From town, drive east on Kagy/Bozeman Trail, then south on Mt Ellis Lane, just west of Mt Ellis Academy. At the end of the public road, park parallel on either side of road (continuation of road is marked as Private Property). The gate at the trailhead is marked with a sign. Be sure to close the gate.
The first mile is across open "flats" that can be wind-blown and icy if no recent snowfall. This area is deceptive, as it is actually steeper than the skin track you use once you get onto the slopes of Little Ellis! Watch for dog bombs in this section, as it is heavily used! This section can be trying on the return trip, too, if snow cover is lacking.
From the gate, head SSW directly toward the peak of Little Ellis. Just shy of the one-mile mark, you'll enter the trees and encounter a fork in the road. Take the left fork, heading along the stream draining the NE side of Little Ellis. Shortly, you'll cross the creek and begin a more gradual climb along the road E to SE along the NE slopes of the hill. As you rise, you'll get good views of the Bridger Range across the valley to the north.
Just before the two-mile mark, you'll pass a small saddle and enter the upper western slopes of the Bear Canyon drainage, with good views to Chestnut Mountain to the east. The trail continues upward, then hits a switchback back to the north just past the two-mile point.

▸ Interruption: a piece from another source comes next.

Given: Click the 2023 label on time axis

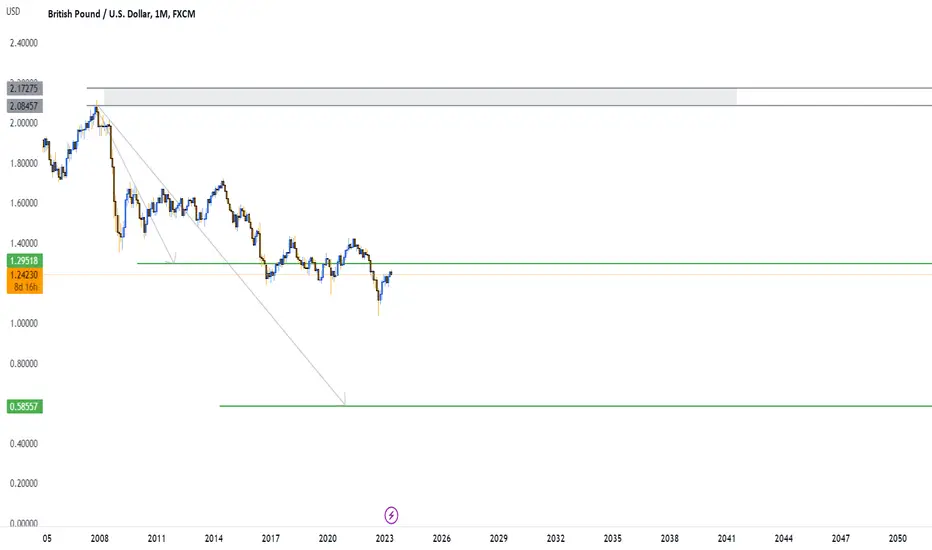Looking at the screenshot, I should 385,538.
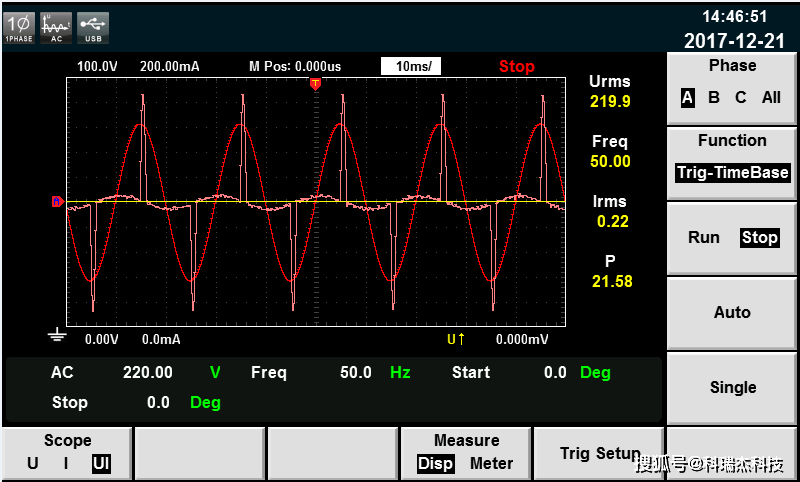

After another bit to the south, another switchback will take you north again. When you hit the next turn to the south, you can opt to ski down, or continue another half-mile south on the road to try the slopes on the eastern side of Little Ellis. If you head downhill from this point (or skin across to the open glade to your west, to avoid the trees and brush), you'll drop back to pick up the skin track for another lap, or to return to the trailhead.